Would we really, though? Is it necessary to have ka-variants of
everything? Would you, hypothetically, use {mi sruma lo ka ce'u bilma}
for "I assume [myself] to be sick"? Or what about {mi kanpe lo ka ce'u
ba jinga}? Would it be too much to say {mi kanpe lo nu mi ba jinga}?

Yes, given that {mi} can be a long noun with nouns inside, and the clause with {kanpe} can be inside another clause so not {ri}, not {vo'a}. 
And {lo no'a cu}, a lengthy construct would be the only safe option (compare short English infinitive "to").


The {ce'u} actually doesn't save us that much trouble compared to using
one of the usual back-referencing mechanisms. Logically speaking, the
reason why {ka} is used in places like nitcu2 or troci2 is not in order
to not have to repeat the x1, but because it avoids sumti raising and
makes the predicates much easier to interpret and define.

So that's it.

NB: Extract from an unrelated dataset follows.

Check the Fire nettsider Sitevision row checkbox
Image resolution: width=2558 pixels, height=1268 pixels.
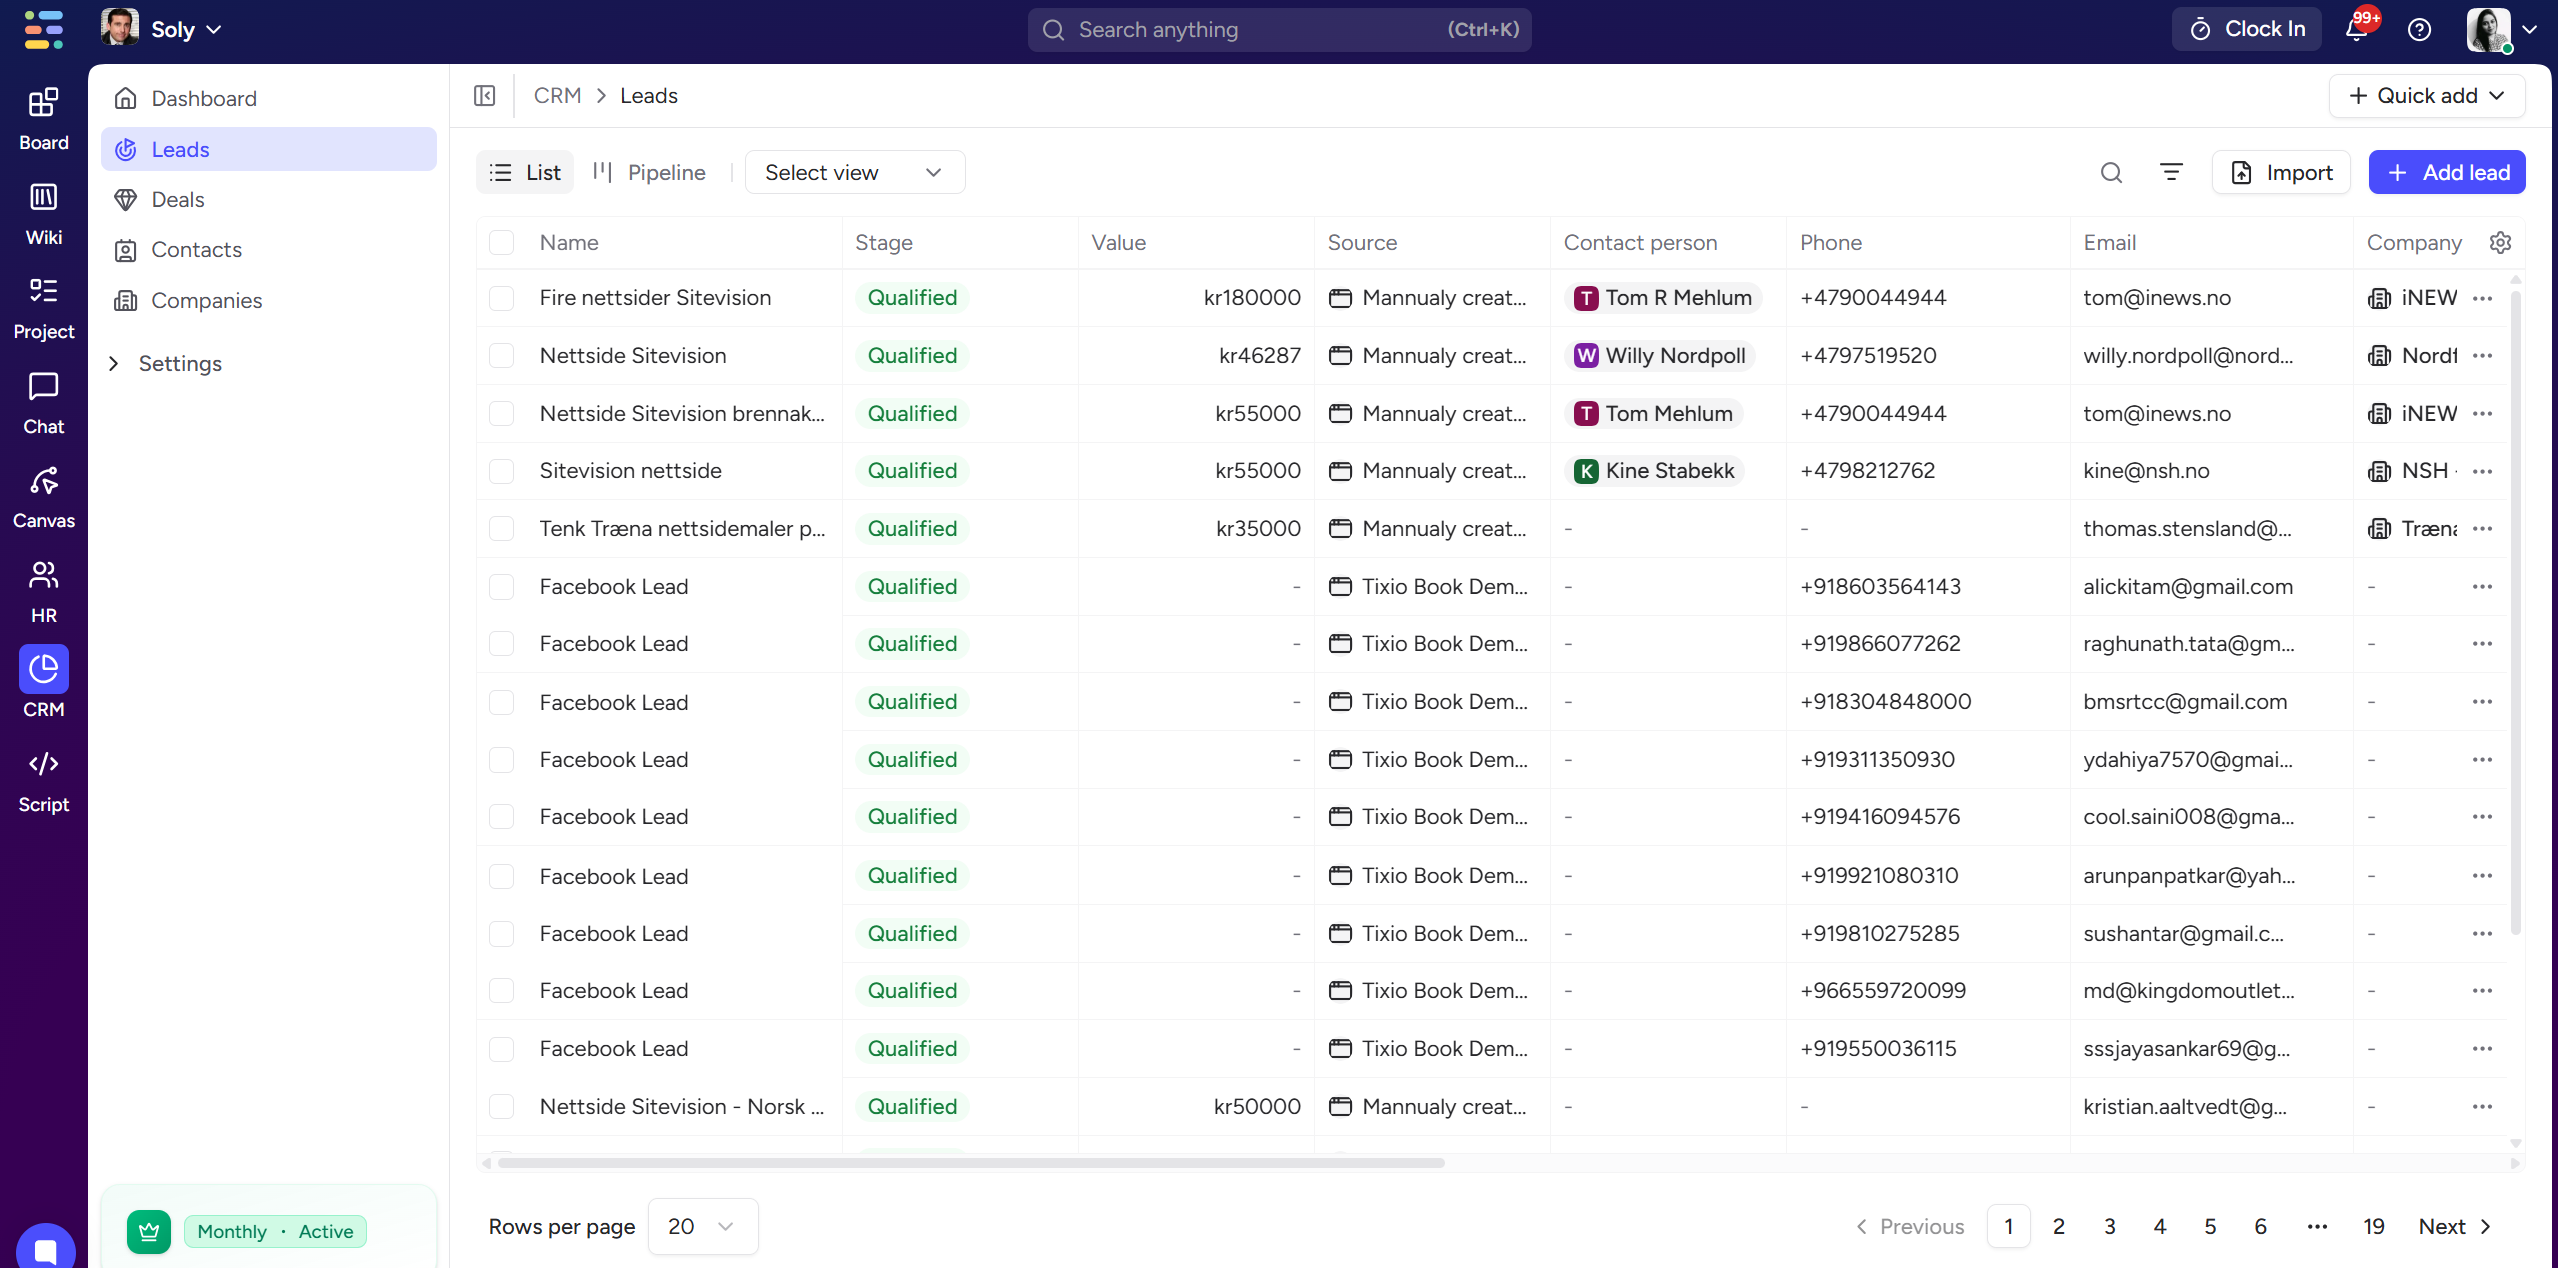[501, 298]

We need definitions that define these relations.
For others: such definitions now exist only in one dictionary
Up to now such usage was intuitive and/or the one users got used to.



It is
primarily a semantic concern, not one of convenience; convenience is
only a lucky by-product of it.

It is also a concern of mastering the language, which this thread was started with.